United States: Divided Ninth Circuit Panel, Reversing Itself, Holds That Amazon's Search Results Do Not Cause A Likelihood Of Initial Interest Confusion

In a closely watched case involving the design of the search results page on Amazon.com, a divided panel of the Ninth Circuit held that the page did not create a likelihood of initial interest confusion.

The court had originally reached the opposite conclusion back in July, in a decision written by Judge Carlos Bea over the dissent of Judge Barry Silverman. Following a motion for reconsideration, the third judge on the panel, Senior District Judge Gordon Quist (sitting by designation), without explanation, switched his vote, turning Judge Silverman's dissent into the majority opinion.

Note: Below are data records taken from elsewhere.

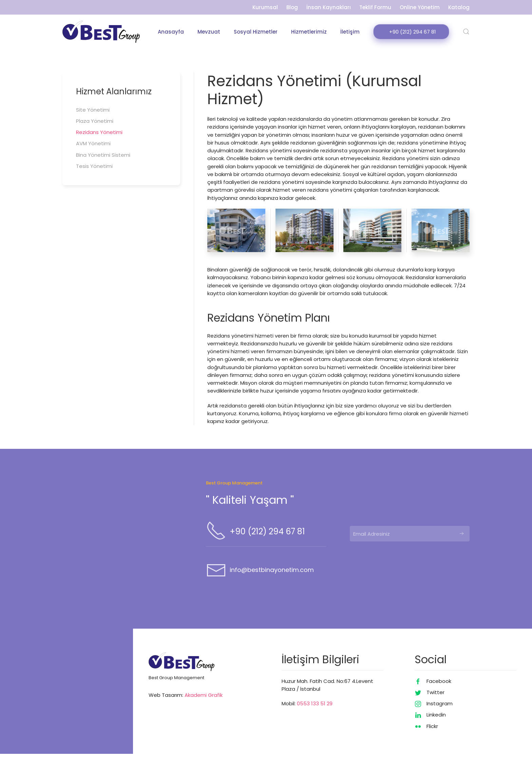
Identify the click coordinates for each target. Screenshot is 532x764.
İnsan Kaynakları (328, 7)
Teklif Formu (375, 7)
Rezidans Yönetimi (99, 132)
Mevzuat (209, 32)
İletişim (350, 32)
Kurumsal (265, 7)
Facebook (439, 691)
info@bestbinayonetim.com (272, 580)
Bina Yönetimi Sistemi (103, 155)
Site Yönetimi (93, 110)
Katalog (459, 7)
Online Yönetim (420, 7)
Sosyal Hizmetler (255, 32)
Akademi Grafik (204, 705)
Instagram (439, 713)
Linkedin (436, 725)
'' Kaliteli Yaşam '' (250, 510)
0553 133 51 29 (315, 713)
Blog (292, 7)
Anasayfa (171, 32)
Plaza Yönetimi (95, 121)
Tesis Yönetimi (94, 166)
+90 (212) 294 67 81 (267, 541)
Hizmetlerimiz (309, 32)
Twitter (435, 702)
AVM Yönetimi (93, 144)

The case was brought by MTM, a company that manufactures military-style wristwatches under brands like "MTM Special Ops." MTM's watches are not sold on Amazon. If a consumer searches for the phrase "MTM Special Ops" in the Amazon search bar, she will be taken to a page where that phrase is repeated three times: (i) in the search field; (ii) in quotes immediately below the search field; and (iii) in the phrase "Related Searches: MTM special ops watch." The consumer would also be presented with a list of results that includes watches manufactured by other companies. Next to a picture of the watch, the name of its seller would appear twice (e.g., "Luminox Men's 8401 Black Ops Watch by Luminox").

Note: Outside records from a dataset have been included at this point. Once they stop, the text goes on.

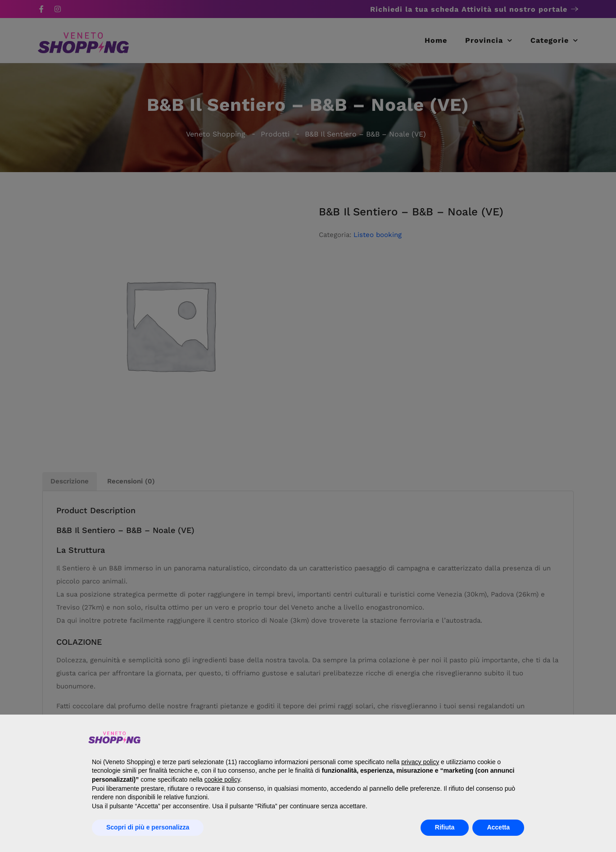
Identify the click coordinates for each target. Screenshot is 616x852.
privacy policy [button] (420, 762)
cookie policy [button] (222, 779)
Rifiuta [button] (445, 827)
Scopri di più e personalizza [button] (148, 827)
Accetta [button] (498, 827)
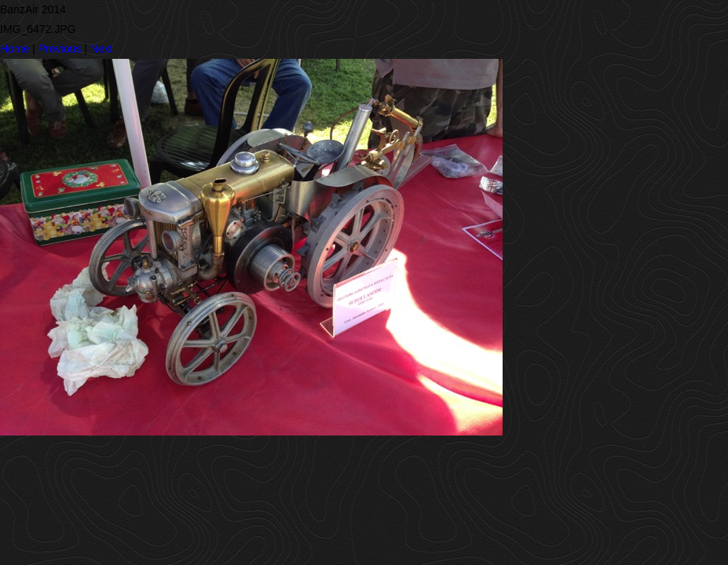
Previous (60, 49)
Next (101, 49)
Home (14, 49)
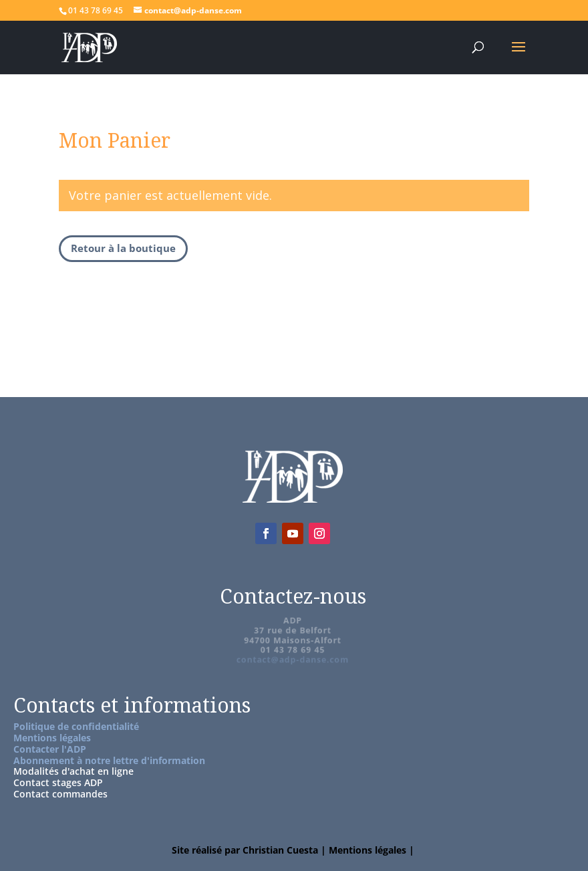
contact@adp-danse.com (293, 659)
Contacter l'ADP (49, 749)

MTM alleged that the search results created initial interest confusion. That is, MTM argued, a consumer may be initially confused into believing the watches in the search results were MTM watches, causing her to pay attention to a competitor's watch when she otherwise might not have. The Ninth Circuit and other courts have held that such confusion is actionable under the Lanham Act, even if the consumer is not confused at the point of sale—i.e., she discovers prior to purchase that the watch is not an MTM watch. Notably, MTM did not present survey evidence.

The district court granted summary judgment in favor of Amazon, holding that, as a matter of law, there was no likelihood of confusion. As noted above, a divided panel of the Ninth Circuit originally reversed and remanded. However, upon reconsideration, the panel affirmed the district court's judgment.

The majority found that the traditional likelihood-of-confusion factors set forth in AMF Inc. v. Sleekcraft Boats, 599 F.2d 341 (9th Cir. 1979), were "not particularly apt" in the context of an Internet search page. In the court's view, "the Sleekcraft test was developed for a different problem—i.e., for analyzing whether two competing brands' marks are sufficiently similar to cause consumer confusion," as opposed to here, where "the confusion is not caused by the design of the competitor's mark, but by the design of the web page that is displaying the competing mark and offering the competing products for sale." The court, thus, looked to a new factor that it had fashioned in similar cases, namely, "the labeling and appearance of the advertisements and the surrounding context on the screen displaying the results page." The court determined that the case could be resolved by answering two questions: "(1) Who is the relevant reasonable consumer?; and (2) What would he reasonably believe based on what he saw on the screen?"

The court, thus, looked to a new factor that it had fashioned in similar cases, namely, "the labeling and appearance of the advertisements and the surrounding context on the screen displaying the results page."

As to the first question, the court determined that because the goods at issue were expensive, the relevant consumer "is a reasonably prudent consumer accustomed to shopping online." Thus, it was unnecessary to determine whether "[u]nreasonable, imprudent and inexperienced" consumers were likely to be confused by Amazon's search results.

As to the second question, the majority concluded that a review of the search results page showed that confusion was "highly unlikely" because the products were clearly labeled "by brand name and model number accompanied by a photograph of the item." Therefore, it was "unreasonable to suppose that the reasonably prudent consumer accustomed to shopping online would be confused about the source of the goods." In light of this finding, any factual disputes between the parties were immaterial and summary judgment was appropriate.

In his dissent, Judge Bea criticized the majority for supplanting the role of the jury in deciding whether consumers are likely to be confused. The dissent also argued that the majority did not properly consider the possibility of initial interest confusion, focusing instead on the likelihood of confusion at the point of sale. Judge Bea, concluding that a rational jury could infer that users would be confused by the search results, would have remanded the case for trial.

Whichever view ultimately prevails could have a major impact on the design of search results pages on e-commerce websites.

The case is Multi Time Machine, Inc. v. Amazon.com, Inc., 792 F.3d 1070 (9th Cir. 2015).

The content of this article is intended to provide a general guide to the subject matter. Specialist advice should be sought about your specific circumstances.